- _Request 1_
Does the excerpt on privacy vocabulary in README files support each statement below? Answer yes or no for each one, and quote the words that decide it.
(a) The red cluster's vocabulary is linked to Article 25 of the GDPR guidelines.
(b) The automated cluster analysis was performed on a corpus covering all privacy-related terms.
(c) The Key-Word-In-Context interface can show up to 500 words before and after the target word.

- _Excerpt_
** begin **
Note: The words and word pairs are listed in alphabetical order. In bold, the most frequent word/word pair in each cluster.

Table 1 suggests that the green cluster contains texts explaining how developers inform users about what they are doing with the data collected. The use of the term “privacy policy” alongside terms such as “third party” and “responsibility” suggests that these README files focus on compliance with rules and regulations and ways to inform users about the handling of their information. This vocabulary relates to a privacy-by-policy approach and Chapter 3 of the General Data Protection Regulation (GDPR) guidelines.⁵ It requires that users “should be given the opportunity to make choices about secondary uses of their personal information—those uses that go beyond the original purpose for which the data was provided” (Spiekermann and Cranor, 2009: 77). This approach advises developers wishing to collect personal information for their own or third parties’ purposes to explain what information they are collecting and how it may be utilized, and gain users’ informed consent. The relatively limited number of circles (words) in this cluster, complemented by their relatively large size (word count), indicate repetition of the same messages and a focus on the topic of (non-) data transfer to a third party.

The red cluster, by contrast, is more technical and deals with measures taken to protect users’ information such as anonymization, authentication, differential privacy, and encryption. This vocabulary relates to the privacy-by-design approach (Cavoukian, 2009) and Article 25 of the GDPR guidelines.⁶ This approach recommends that developers apply privacy and data protection principles and technical measures from the early stages of software development, to assure “higher levels of privacy to users more reliably and without the need for them to analyze or negotiate privacy policies” (Spiekermann and Cranor, 2009: 79). Echoing findings from interview studies (e.g. Hadar et al., 2018), the size of the security circle and its rich practical vocabulary suggest that developers prioritize security measures when seeking to protect users’ privacy. The co-occurrence of this vocabulary with terms such as freedom, privacy risk, and privacy concern underscores the relationships between social values and code—as well as the primary role of GitHub as a site for the articulation, and the study, of these relationships.

Qualitative analysis

We used the automated cluster analysis results as a basis for sampling README files for the qualitative analysis. However, whereas the automated analysis was performed on a corpus that singled out the word “privacy,” we now sought to expand our analysis to other privacy-related terms (Li et al., 2021) so as to encompass not only texts that use this particular word, but ones that contain words listed in Table 1, including those that appear in paragraphs that do not mention the word “privacy.” We employed Voyant-tools.org’s Key-Word-In-Context (KWIC) interface,⁷ which displays sentences and paragraphs in a table with each row containing text that appears before and after the analyzed words. The interface allows choosing the number of words before and after the target word, normally 5–50 but up to 500 for a more thorough reading. Using this interface, we reviewed thousands of sentences containing the words from the two main clusters, building a purposive corpus by focusing on paragraphs that present an argument, position statement, conflict or contradiction, or deliberation between alternative options.
** end **
[Source records]
** begin **
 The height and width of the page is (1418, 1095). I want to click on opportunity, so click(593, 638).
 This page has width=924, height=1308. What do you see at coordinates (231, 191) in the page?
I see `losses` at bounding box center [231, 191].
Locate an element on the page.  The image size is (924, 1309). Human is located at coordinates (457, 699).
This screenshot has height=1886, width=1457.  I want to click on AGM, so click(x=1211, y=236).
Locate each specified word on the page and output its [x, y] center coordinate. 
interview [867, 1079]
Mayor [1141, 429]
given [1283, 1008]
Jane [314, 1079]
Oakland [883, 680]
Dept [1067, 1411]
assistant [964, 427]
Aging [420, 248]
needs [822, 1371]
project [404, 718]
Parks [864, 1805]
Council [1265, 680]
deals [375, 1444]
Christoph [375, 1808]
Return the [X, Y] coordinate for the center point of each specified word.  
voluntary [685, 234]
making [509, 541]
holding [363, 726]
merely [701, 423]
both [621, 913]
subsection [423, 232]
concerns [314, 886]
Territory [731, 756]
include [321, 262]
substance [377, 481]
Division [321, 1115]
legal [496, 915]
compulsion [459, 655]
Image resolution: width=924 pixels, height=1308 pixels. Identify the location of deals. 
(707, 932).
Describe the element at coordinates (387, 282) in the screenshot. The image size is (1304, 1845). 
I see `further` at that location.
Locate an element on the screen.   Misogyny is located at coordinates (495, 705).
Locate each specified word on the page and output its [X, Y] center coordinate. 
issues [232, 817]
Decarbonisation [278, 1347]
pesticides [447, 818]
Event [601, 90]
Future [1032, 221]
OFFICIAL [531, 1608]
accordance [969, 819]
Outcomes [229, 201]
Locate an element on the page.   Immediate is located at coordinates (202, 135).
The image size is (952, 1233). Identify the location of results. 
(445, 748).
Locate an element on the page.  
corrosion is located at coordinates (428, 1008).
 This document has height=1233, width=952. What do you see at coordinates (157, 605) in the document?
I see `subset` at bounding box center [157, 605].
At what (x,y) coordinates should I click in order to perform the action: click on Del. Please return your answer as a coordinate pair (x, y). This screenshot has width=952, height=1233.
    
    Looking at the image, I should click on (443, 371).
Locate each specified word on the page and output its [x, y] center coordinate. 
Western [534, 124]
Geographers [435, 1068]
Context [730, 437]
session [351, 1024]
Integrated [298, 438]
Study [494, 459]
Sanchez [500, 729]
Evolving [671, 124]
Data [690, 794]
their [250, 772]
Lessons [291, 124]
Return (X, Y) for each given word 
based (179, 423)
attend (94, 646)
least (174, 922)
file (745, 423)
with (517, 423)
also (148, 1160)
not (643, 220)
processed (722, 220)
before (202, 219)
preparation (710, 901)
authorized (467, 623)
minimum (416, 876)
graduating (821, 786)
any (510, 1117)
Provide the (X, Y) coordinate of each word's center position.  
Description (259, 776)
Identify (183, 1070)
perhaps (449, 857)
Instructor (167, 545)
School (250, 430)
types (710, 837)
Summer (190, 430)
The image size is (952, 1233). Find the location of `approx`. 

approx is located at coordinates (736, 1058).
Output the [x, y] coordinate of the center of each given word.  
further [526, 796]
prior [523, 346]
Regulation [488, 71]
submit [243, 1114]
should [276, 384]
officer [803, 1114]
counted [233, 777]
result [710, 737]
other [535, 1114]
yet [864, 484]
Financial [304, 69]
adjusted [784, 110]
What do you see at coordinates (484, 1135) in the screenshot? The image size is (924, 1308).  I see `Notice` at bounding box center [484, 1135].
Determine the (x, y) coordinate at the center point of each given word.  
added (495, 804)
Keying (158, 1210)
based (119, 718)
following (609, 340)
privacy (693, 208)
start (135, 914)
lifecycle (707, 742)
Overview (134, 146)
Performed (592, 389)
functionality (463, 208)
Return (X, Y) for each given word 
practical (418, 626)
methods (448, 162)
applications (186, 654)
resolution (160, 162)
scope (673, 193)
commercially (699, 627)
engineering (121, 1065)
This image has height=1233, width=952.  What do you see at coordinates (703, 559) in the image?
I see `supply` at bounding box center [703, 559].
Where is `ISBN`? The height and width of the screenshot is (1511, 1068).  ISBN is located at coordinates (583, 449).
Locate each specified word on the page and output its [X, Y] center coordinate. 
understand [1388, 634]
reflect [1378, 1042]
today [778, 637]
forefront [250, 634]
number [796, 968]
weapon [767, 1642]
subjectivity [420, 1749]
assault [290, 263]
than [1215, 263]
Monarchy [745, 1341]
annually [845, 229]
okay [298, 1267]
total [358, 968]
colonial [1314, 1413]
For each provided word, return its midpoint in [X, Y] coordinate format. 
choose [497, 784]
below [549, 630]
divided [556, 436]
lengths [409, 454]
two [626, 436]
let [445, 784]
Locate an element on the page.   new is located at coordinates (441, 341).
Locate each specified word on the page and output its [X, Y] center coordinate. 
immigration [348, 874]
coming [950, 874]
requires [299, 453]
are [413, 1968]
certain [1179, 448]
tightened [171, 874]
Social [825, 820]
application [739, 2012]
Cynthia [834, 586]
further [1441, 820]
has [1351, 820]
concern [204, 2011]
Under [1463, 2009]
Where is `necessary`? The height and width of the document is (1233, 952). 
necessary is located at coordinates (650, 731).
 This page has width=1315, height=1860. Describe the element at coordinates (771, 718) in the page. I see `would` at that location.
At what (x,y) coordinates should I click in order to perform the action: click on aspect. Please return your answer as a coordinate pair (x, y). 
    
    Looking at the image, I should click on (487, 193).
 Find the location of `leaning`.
** end **
- _Request 2_
List every line of the records that contains the string "given".

- _Correct output 1_
(a) Yes: "This vocabulary relates to the privacy-by-design approach (Cavoukian, 2009) and Article 25 of the GDPR guidelines"
(b) No: "the automated analysis was performed on a corpus that singled out the word"
(c) Yes: "normally 5–50 but up to 500 for a more thorough reading"

- _Correct output 2_
given [1283, 1008]
Return (X, Y) for each given word 
Output the [x, y] coordinate of the center of each given word.  
Determine the (x, y) coordinate at the center point of each given word.  
Return (X, Y) for each given word 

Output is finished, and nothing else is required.